Who would have thought that the multinational empire of Tiffany & Co. began with a small loan? It was exactly $1,000 that the young Charles Lewis Tiffany borrowed from his father to set up his ‘stationery and fancy goods emporium’ with his friend John B. Young in New York City in 1837.
At its address, 259 Broadway, Tiffany soon became ‘the’ place to go. The small American company quickly attracted a crowd at home and overseas with its original designs, brimming with simplicity, harmony and clarity – three things that have become fundamental for the brand. Over the years the company received important commissions, which included swords during the American Civil War, the US Congressional Medal of Honor, the Great Seal featured in the US dollar bill, and a sterling silver bicycle as a gift from Sir Weetman Peason to his wife. Acting on a suggestion by the resourceful Mr. Tiffany, the US Congress adopted the 925/1000 standard of silver purity, pioneered by Tiffany & Co.
In 1878, Tiffany & Co. struck gold, in the shape of a golden-yellow coloured diamond. ‘The world’s largest and finest yellow diamond,’ as it was known, was purchased by Mr. Tiffany. Originally 287.42 carats, it was cut to 128.54 carats and 82 facets (24 facets more than standard brilliant-diamonds) and it became known around the globe as ‘the Tiffany Diamond.’ Much later, in 1961, it was perfectly fitted onto an extraordinary Ribbon Rosette necklace designed by Jean Schlumberger and worn by Audrey Hepburn for a promotional shoot for ‘Breakfast at Tiffany’s.’ Today it is on display at the company’s Fifth Avenue shop. It’s also worth mentioning that most of Tiffany’s masterpieces are created in their workshop above this boutique.
The Tiffany Diamond was an important marketing operation. Another similar venture was the purchase of the French crown jewels in a very public event. However, these are not the real reasons why Tiffany became known as ‘the King of diamonds.’ In fact, the brand has long been famous for its rare yellow diamonds (there is only one such piece for every 10,000 diamonds) and for other exquisitely coloured gems such as lilac Kunzite or J.P. Morgan’s Morganite. In addition, Tiffany created what is now known as the Tiffany setting, in order to highlight the radiance of his gems.
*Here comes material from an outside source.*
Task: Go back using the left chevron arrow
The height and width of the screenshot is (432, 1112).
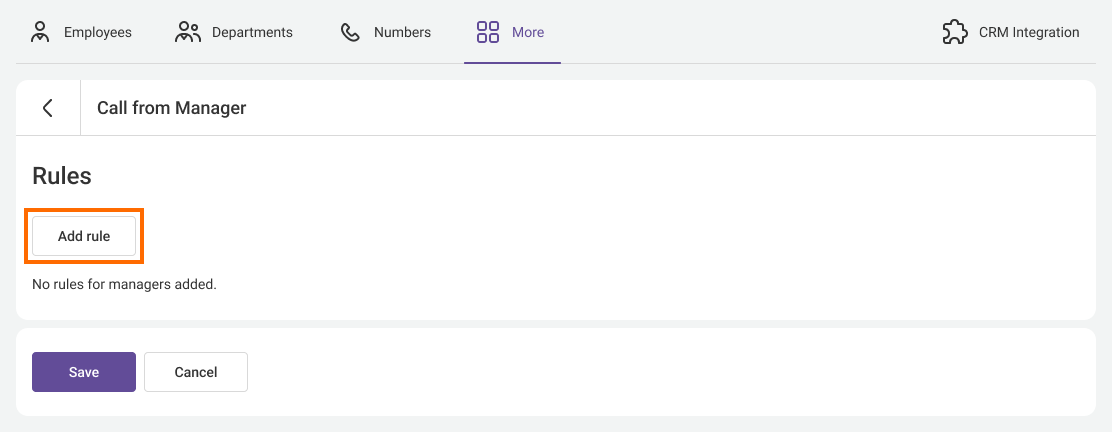Action: [x=48, y=108]
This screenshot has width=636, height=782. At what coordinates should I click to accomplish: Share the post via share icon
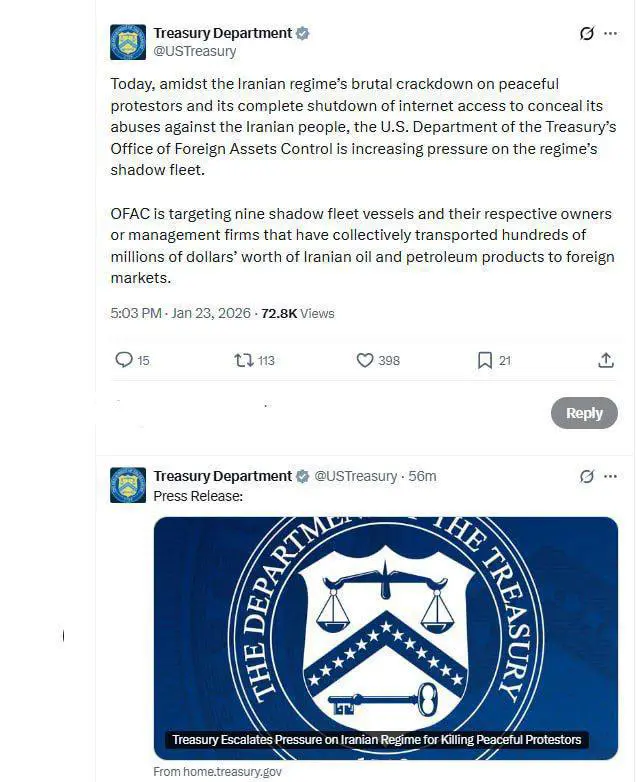tap(606, 360)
In this unique setting, commonly used for engagement rings, diamonds are lifted above the band to enable the stone to receive more light, so that its effect of inner dazzle is even greater. It’s no wonder that Franklin Roosevelt, and many other VIPs, turned to Tiffany for their engagement rings.
Such brilliant creations require an equally exquisite presentation. That's why in 1906 Tiffany & Co. introduced their iconic Tiffany Blue box for every purchase. According to the New York Sun, it was the “one thing in stock that you could not buy, for as much money as you may offer, he [Tiffany] will only give it to you.” The Tiffany Blue Box is famous around the globe for its power to ‘make hearts beat faster.’
Tiffany & Co. is not a brand to rest on its laurels, as glittering as they may be. This year the label presented a bright new metal – Rubedo, seen in the special 175th anniversary collection of the 1837 line. In the immortal words of Miss Holly Golightly “nothing bad can happen at Tiffany’s,” so why not head to the nearest boutique for a visit?